Text provided.

11th Divine Comedy International Theatre Festival

Saturday, December 8, 2018, 12:01 AM - Sunday, December 16, 2018

  • Saturday, December 8, 2018, 12:01 AM - Sunday, December 16, 2018
  • Łaźnia Nowa Theatre, os. Szkolne 25
  • Ludowy Theatre, os. Teatralne 34
  • Stary National Theatre, ul. Jagiellońska 1
  • Stary National Theatre – Chamber Stage, ul. Starowiślna 21
  • The Juliusz Słowacki Theatre, pl. Świętego Ducha 1
  • ICE Kraków Congress Centre, ul. Konopnickiej 17

Leaving Chaos Behind

The programme of this year’s Divine Comedy Festival is a triumph of spirit over matter, quality over mediocrity and art over crushing mundanity.

 “Strange is this world” is the motto bringing together spectacles presented during the 11th Divine Comedy International Theatre Festival (8-16 December). The idea of the motif arose during this year’s Stage Songs Contest in Wrocław, where the lyrics from Czesław Niemen’s legendary song were beautifully recited by the actor Krzysztof Globisz who survived a stroke a few years ago.

Introspection and debuts

 “In recent years, we got used to Polish theatre becoming filled with noise, grotesque and distortion. Artists persisted in trying to analyse the middle classes which had dozed off in an illusion of a temporary stability. All of a sudden, this season the impetus of revolt and clamour has been replaced by introspective gestures and a focused gaze trying to discern sense from ongoing chaos and return proportion to values and human relationships. It’s not just an analysis of the current situation but a voice of longing and despair for order, sense and fairness,” says Bartosz Szydłowski, artistic director of the festival.

This year’s programme is dominated by low-key performances with ostensibly classic narratives, attempting to show how the fate of an individual can escalate to a rank of collective experience. The festival is also an opportunity to meet artists who are making a rare or even debut appearance at Divine Comedy in spite of being highly accomplished in their field.

Tasks to complete.
• A. Answer these from the festival page:
(i) What motto brings the festival's performances together?
(ii) Who is the festival's artistic director?
(iii) What is the address of the Ludowy Theatre?
• B. Quote the festival page word for word, beginning at the words "The programme of" and stopping after the words "few years ago.".
The material after this point comes from a separate source.

Collected data.
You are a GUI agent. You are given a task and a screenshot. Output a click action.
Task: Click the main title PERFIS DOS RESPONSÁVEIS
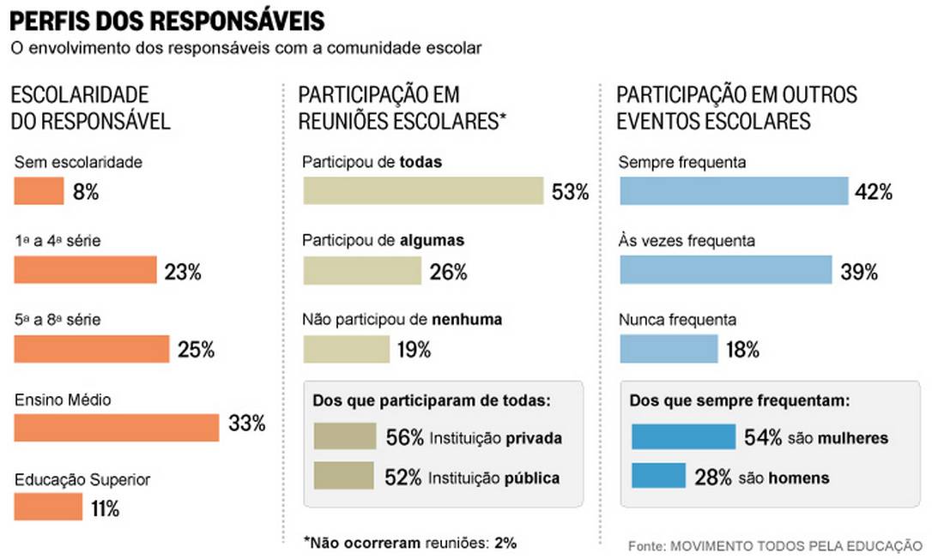pyautogui.click(x=167, y=19)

Solutions.
• A.
(i) "Strange is this world"
(ii) Bartosz Szydłowski
(iii) os. Teatralne 34

• B.
The programme of this year’s Divine Comedy Festival is a triumph of spirit over matter, quality over mediocrity and art over crushing mundanity.

 “Strange is this world” is the motto bringing together spectacles presented during the 11th Divine Comedy International Theatre Festival (8-16 December). The idea of the motif arose during this year’s Stage Songs Contest in Wrocław, where the lyrics from Czesław Niemen’s legendary song were beautifully recited by the actor Krzysztof Globisz who survived a stroke a few years ago.